• _Exercise aim_
Please output exactly the lines from the one containing "Task: Click the traffic light toolbar icon" through the end of the records below, leaving out any pictures.

Source data:
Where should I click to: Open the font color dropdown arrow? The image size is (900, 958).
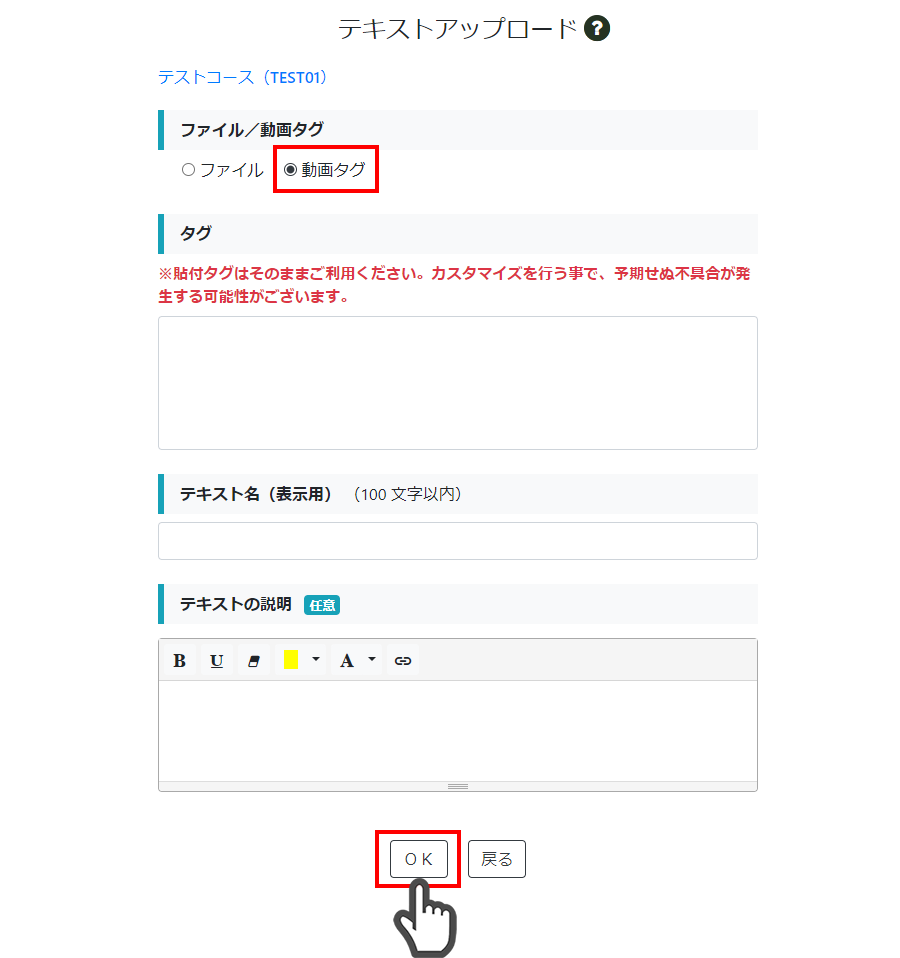pos(372,660)

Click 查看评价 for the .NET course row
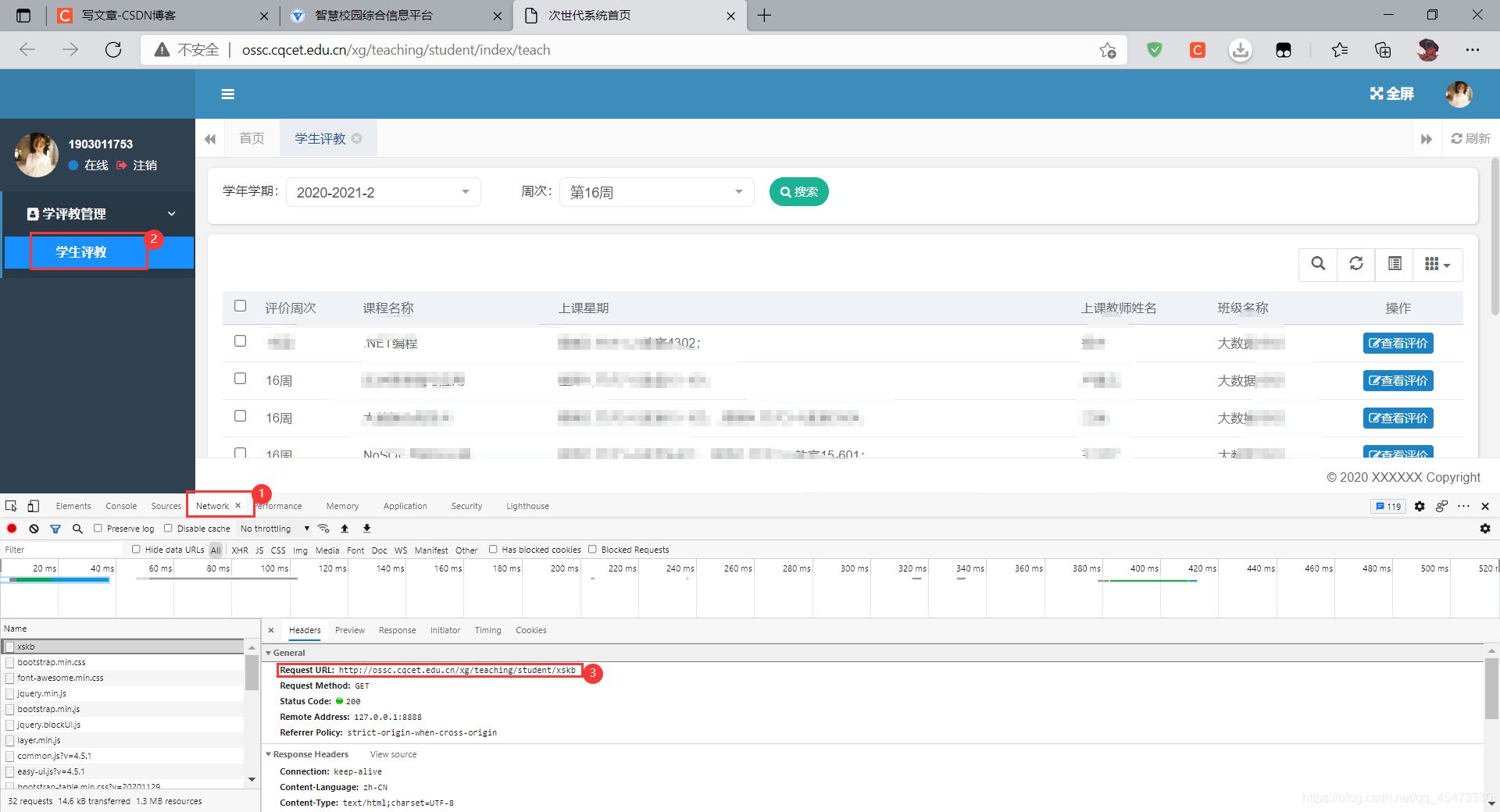[x=1398, y=344]
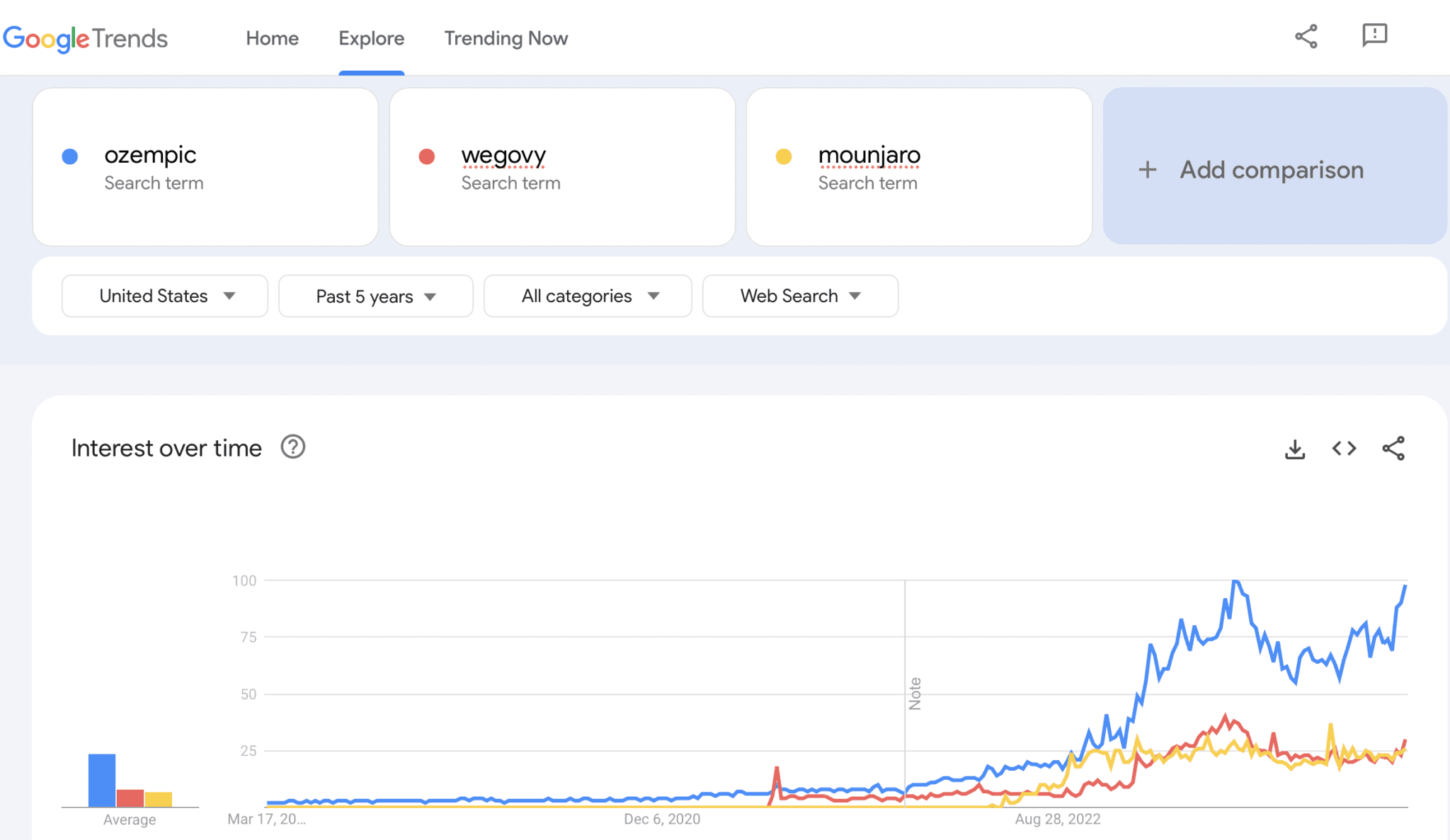This screenshot has height=840, width=1450.
Task: Select the Explore tab
Action: 372,38
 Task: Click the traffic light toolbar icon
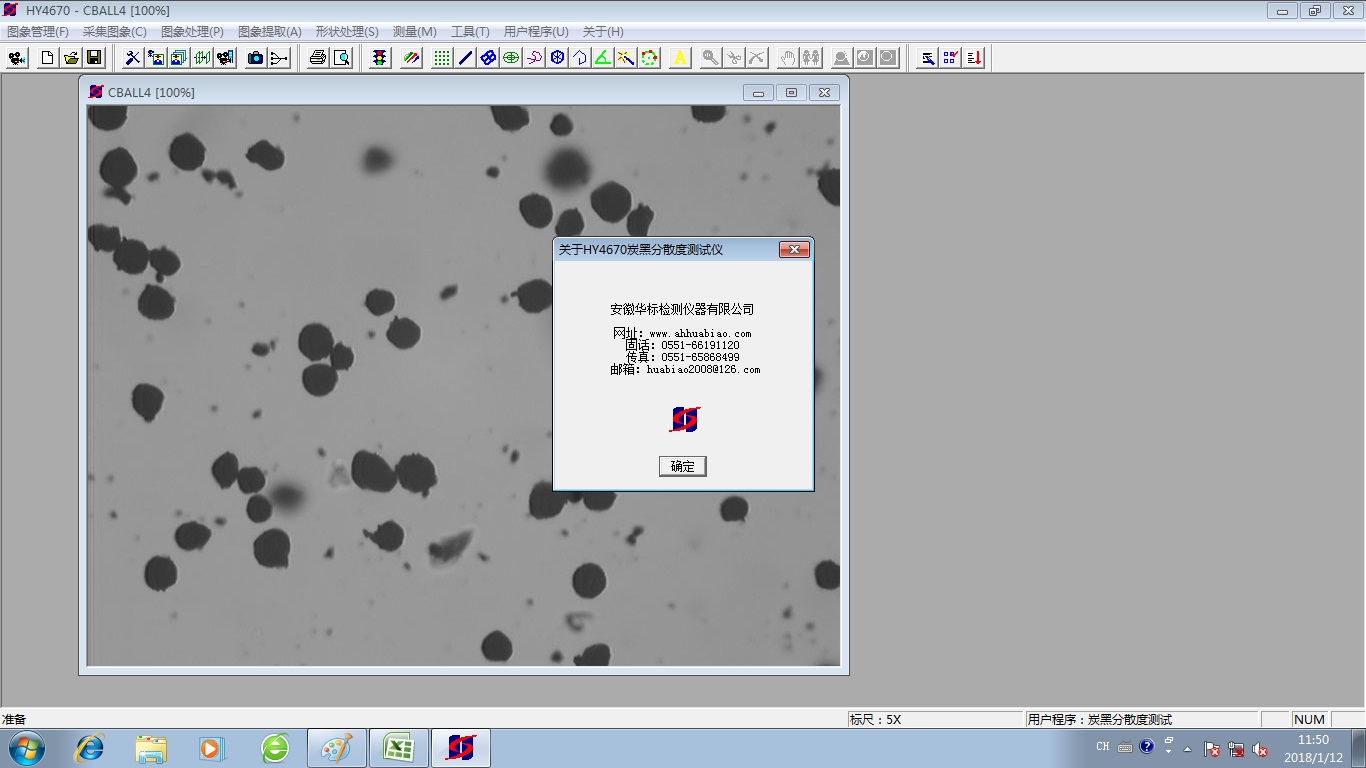[380, 58]
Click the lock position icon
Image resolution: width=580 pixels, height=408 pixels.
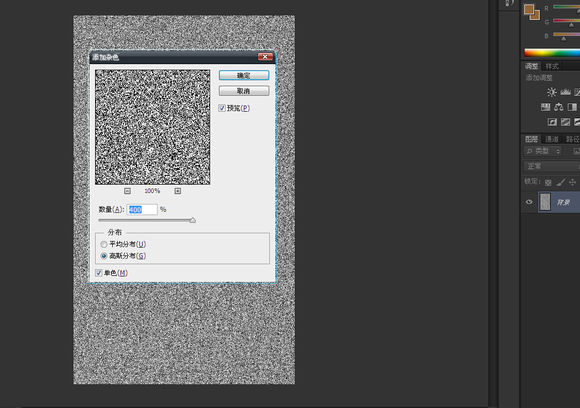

• _Response to this task_
 Task: Click the traffic light toolbar icon
[380, 58]
Click the lock position icon
Image resolution: width=580 pixels, height=408 pixels.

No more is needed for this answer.